I have some vector line, which is in the $x$-$y$ plane, say $$\vec{a} = t\left(\begin{matrix} 1 \\ M \\ 0 \end{matrix}\right),$$ and some other general vector, $$\vec{b} = \left(\begin{matrix} a \\ b \\ c \end{matrix}\right)+ s\left(\begin{matrix} d \\ e \\ f \end{matrix}\right).$$
The two vectors are not parallel, and can be considered to extend infinitely. I want to rotate $\vec{a}$ around the y-axis by $\varphi$, until it for some $\varphi$ intersects $\vec{b}$. I don't care what the values of $t$, or $s$ are. By applying the rotation to $\vec a$, and then equating that to $\vec b$, you get the equation: $$t\left(\begin{matrix} \cos \varphi \\ M \\ -\sin \varphi \end{matrix}\right) = \left(\begin{matrix} a \\ b \\ c \end{matrix}\right)+ s\left(\begin{matrix} d \\ e \\ f \end{matrix}\right).$$
By equating components, I can solve this equation. The solutions are immense though, I've included one at the end of the post to give a flavour.
I was very surprised at the complexity of the answer, given intuitively it feels like such a simple operation.
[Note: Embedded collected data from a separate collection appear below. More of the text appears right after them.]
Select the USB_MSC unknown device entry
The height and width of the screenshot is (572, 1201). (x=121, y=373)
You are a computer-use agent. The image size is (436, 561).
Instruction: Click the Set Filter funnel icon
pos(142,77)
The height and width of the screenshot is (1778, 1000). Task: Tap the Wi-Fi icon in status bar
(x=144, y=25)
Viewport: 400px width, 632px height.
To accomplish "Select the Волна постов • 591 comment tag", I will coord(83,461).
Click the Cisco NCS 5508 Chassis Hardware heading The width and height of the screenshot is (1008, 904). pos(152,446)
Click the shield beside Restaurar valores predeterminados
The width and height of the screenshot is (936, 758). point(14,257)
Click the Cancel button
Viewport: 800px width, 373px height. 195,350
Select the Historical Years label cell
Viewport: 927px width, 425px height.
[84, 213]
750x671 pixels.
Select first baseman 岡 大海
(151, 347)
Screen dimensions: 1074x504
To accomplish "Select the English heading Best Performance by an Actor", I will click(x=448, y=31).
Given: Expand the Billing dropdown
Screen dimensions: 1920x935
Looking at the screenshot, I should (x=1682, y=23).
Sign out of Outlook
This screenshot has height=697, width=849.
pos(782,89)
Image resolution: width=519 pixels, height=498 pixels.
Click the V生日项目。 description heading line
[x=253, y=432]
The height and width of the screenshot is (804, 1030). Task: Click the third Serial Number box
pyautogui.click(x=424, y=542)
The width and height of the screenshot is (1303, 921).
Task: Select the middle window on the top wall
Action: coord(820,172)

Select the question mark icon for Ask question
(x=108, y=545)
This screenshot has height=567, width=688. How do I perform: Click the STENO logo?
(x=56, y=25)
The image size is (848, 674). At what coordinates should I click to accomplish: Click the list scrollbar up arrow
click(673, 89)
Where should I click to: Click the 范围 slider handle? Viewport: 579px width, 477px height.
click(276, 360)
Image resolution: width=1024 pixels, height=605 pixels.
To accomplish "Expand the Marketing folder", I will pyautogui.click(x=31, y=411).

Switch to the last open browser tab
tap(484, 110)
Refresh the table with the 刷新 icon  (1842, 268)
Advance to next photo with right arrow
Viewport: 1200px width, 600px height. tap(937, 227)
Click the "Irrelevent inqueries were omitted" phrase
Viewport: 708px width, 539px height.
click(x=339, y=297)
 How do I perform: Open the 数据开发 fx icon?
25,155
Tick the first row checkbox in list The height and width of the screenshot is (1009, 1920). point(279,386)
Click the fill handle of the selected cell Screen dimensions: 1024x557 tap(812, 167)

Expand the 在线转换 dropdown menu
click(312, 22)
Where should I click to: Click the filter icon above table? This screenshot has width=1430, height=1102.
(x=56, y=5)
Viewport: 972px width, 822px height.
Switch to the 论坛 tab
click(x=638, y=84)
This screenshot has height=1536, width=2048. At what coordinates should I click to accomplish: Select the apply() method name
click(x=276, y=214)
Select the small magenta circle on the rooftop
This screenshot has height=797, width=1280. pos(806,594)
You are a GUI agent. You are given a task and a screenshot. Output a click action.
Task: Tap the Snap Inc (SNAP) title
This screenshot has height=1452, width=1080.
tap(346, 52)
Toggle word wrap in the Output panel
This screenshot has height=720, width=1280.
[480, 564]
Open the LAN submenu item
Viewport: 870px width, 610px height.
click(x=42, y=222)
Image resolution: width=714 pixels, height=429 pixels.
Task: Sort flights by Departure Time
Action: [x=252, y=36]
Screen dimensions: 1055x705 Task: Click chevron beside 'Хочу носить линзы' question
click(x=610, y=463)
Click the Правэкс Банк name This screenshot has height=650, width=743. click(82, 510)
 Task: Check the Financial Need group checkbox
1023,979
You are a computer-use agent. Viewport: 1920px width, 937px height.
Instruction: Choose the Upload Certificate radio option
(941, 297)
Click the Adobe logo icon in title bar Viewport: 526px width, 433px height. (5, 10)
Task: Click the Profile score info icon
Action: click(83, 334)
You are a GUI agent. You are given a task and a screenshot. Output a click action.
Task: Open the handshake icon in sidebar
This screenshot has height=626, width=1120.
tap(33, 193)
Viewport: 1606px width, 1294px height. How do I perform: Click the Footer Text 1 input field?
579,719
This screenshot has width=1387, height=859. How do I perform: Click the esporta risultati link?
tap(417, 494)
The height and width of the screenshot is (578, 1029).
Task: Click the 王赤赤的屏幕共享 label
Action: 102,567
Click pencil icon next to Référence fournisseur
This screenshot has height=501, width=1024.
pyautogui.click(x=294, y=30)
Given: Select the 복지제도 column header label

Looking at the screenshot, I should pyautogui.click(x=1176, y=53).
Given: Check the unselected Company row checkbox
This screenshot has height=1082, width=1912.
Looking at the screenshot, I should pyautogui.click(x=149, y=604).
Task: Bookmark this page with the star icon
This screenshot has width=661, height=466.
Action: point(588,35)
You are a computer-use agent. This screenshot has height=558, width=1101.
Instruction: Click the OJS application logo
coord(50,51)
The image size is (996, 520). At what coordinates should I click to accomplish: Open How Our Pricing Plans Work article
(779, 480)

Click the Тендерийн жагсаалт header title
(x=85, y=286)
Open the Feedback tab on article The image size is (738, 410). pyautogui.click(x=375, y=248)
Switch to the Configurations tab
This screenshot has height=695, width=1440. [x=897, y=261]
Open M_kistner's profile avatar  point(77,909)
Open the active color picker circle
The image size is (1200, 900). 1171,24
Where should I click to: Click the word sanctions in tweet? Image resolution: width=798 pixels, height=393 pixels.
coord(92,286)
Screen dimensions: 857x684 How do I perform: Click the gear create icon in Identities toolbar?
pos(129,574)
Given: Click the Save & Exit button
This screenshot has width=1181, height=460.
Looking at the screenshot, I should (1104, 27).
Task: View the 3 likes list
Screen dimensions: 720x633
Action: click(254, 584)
Hence I wonder if there's a more simple/beautiful way of solving this problem.
Sample solution for $\varphi$: $$\cos \varphi = \left( \sqrt{(\text{e} \text{a}-\text{d} \text{b})^2 \left(\text{b}^2 \left(\text{d}^2+\text{f}^2\right)-2 \text{e} \text{b} (\text{d} \text{a}+\text{f} \text{c})-M ^2 (\text{f} \text{a}-\text{d} \text{c})^2+\text{e}^2 \left(\text{a}^2+\text{c}^2\right)\right)} + \\M (\text{f} \text{a}-\text{d} \text{c}) (\text{f} \text{b}-\text{e} \text{c}) \right) / \left( \text{b}^2 \left(\text{d}^2+\text{f}^2\right)-2 \text{e} \text{b} (\text{d} \text{a}+\text{f} \text{c})+\text{e}^2 \left(\text{a}^2+\text{c}^2\right) \right)$$
The rotation of line $\vec a$ around the $y$-axis produces a conical surface, whose equation is:
$$ (M-y)^2=M^2(x^2+z^2). $$
Thus, a rotated copy of $\vec a$ intersects line $\vec b$ if and only if line $\vec b$ intersects the cone, that is if there exists some $s$ such that: $$ (M-b-se)^2=M^2[(a+sd)^2+(c+sf)^2]. $$ This is a quadratic equation in $s$: if it has solutions, then you can find the point(s) where the rotated $\vec a$ meets $\vec b$. Once you have an intersection point, it is easy to find the corresponding rotation angle, if needed.